Autoreactive B cells are the most important effector cells which are responsible for the perpetuation of the inflammation responses. Therefore, targeting B cells is a very important milestone for SLE treatment.^[53] Take belimumab as an example, it is a fully humanized monoclonal antibody designed to specifically target B cells activating factor (BAFF) so as to be able to inhibit the activation of B cells. Similarly, atacicept, a dual inhibitor, can deactivate B cells through binding to both BAFF and a proliferation-inducing ligand (APRIL). A phase IIb study (NCT01972568) reported that SLE sub-populations with high disease activity at baseline and/or serologically active disease had statistically significant improvement in SRI-4 and SRI-6 response rates when they were treated by atacicept compared to placebo.^[54] But the efficacy of atacicept in the whole SLE population remains controversial and the safety profiles should be concerned for some severe adverse events which occurred in previous RCTs.^[53] Notably, a novel modified dual APRIL/BAFF inhibitor-RCT-18 (also known as telitacicept) was originally developed by a Chinese pharmaceutical company. In July 2019, a key phase II/III trial revealed that SLE patients had a significantly higher SRI-4 response rate in telitacicept group than placebo group at week 48 (79.2% vs. 32.0%, respectively).^[55] As such, telitacicept is an exciting candidate that warrants further study in the context of SLE treatment.

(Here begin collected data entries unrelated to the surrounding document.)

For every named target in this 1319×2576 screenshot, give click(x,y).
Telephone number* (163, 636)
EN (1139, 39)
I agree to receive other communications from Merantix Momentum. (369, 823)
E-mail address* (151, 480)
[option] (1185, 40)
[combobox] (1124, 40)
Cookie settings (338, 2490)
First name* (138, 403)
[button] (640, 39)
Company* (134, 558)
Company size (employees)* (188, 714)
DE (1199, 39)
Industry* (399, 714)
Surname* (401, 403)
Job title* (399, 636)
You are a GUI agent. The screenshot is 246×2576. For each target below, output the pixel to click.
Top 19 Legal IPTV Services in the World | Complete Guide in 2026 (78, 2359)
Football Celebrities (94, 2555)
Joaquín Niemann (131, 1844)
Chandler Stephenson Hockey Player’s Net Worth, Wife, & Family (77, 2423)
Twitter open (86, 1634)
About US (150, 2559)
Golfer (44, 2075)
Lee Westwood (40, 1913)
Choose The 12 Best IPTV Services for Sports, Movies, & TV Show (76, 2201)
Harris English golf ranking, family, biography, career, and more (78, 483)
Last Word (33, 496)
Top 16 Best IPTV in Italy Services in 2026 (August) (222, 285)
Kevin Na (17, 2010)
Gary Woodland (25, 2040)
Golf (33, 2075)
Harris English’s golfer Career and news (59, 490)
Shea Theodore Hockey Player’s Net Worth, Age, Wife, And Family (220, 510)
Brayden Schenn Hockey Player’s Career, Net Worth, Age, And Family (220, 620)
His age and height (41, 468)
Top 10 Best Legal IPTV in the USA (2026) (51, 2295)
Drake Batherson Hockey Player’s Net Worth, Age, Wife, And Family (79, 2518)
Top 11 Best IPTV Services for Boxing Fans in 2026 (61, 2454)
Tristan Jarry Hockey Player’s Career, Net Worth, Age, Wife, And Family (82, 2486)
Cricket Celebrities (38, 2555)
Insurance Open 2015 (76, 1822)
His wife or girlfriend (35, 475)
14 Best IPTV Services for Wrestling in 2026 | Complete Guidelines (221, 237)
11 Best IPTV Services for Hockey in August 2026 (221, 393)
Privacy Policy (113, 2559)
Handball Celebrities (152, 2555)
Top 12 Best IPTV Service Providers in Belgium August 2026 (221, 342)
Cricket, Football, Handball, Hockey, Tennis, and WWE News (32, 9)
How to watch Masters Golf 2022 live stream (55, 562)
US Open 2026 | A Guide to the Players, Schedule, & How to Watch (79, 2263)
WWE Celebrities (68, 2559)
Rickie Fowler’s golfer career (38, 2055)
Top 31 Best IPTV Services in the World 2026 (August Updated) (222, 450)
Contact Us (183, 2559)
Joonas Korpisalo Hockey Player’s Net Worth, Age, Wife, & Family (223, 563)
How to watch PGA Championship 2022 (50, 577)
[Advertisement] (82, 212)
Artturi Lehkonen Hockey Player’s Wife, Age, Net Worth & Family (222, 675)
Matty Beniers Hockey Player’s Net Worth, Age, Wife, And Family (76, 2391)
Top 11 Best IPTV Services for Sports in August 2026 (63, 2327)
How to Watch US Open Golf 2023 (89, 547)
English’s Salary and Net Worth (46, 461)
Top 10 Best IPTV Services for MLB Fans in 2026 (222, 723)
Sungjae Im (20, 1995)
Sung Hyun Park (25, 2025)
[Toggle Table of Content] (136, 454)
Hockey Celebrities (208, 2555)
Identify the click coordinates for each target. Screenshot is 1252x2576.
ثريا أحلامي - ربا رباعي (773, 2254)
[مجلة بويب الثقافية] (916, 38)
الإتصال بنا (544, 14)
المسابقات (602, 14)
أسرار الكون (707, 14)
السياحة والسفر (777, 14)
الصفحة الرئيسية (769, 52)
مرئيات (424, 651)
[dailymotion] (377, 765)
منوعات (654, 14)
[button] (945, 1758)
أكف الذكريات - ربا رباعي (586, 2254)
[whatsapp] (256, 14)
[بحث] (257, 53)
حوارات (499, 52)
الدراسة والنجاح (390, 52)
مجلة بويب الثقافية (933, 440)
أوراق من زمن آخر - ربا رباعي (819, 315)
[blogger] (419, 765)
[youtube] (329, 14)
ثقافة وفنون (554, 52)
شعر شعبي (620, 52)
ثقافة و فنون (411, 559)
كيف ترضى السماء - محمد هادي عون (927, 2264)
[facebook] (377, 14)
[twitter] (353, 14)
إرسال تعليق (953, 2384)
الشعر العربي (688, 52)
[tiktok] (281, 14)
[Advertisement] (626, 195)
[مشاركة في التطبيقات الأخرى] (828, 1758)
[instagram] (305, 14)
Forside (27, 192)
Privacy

Despite the negative findings of rituximab in RCTs in SLE patients for various reasons, anti-CD20 antibody remains a recommended treatment option for patients with refractory and severe disease.^[13] Several fully humanized, next generation anti-CD20 monoclonal antibodies, including ocrelizumab, obinutuzumab, and ofatumumab were produced to avoid allergy-like responses. The efficacy and safety of those novel anti-CD20 antibodies in extra-renal SLE as well as LN are under investigation.^[56] Anti-CD19 targeting therapy might be an attractive alternative in depleting B cells. XmAb5871, also known as obexelimab, was designed to bind FcγRIIb with its Fc domain and with a humanized Fv region against CD19. To date, the only randomized, double-blinded, placebo-controlled phase II trial of XmAb5871 in SLE is currently reporting the results (NCT02725515). Patients receiving XmAb5871 infusion showed a tendency, however, no statistically significant difference, of higher probability to achieve the primary endpoint than placebo group. Despite the disappointment in many trials and their outcomes, targeting B cells is still one of the most promising therapies in SLE. Virtually how to balance the efficacy and safety of those regimes becomes a big challenge in the field of drug development for SLE.

Immune imbalance between effector and regulatory CD4+ T cells was observed in SLE. Low doses of interleukin-2 (IL-2) can regulate CD4+ T cell subsets and subsequently was used to treat SLE, as described in a previous publication in Nature Medicine.^[57] Recently, a randomized, double-blind, placebo-controlled study performed by the team of the Peking University People’s Hospital demonstrated that low-dose IL-2 treatment resulted in a higher SRI-4 response rate with no more adverse events in active SLE patients compared with placebo group.^[58] The promising data warrant further multicenter large-scale RCT studies. The preliminary data from a small RCT published in 2019 indicated that omalizumab, a monoclonal antibody against IgE, was associated with improvement in disease activity in SLE patients, with good tolerance.^[59] It was gratifying that traditional Chinese medicine, artemisinin may be a potential alternative for SLE treatment. A multi-center phase I RCT showed a significantly more favorable response to artemisinin than placebo in mild/moderate SLE patients. Further investigations of these exciting new agents are extremely encouraged and to be expected. The most recent and promising phase II-III clinical trials of new drugs in SLE from ClinicalTrials.gov are summarized in Table 1.

A number of aforementioned new drugs clearly offer hope for the SLE treatment. It may not take too long to have a range of biological options to treat SLE patients, which matches the choices we have for rheumatoid arthritis patients.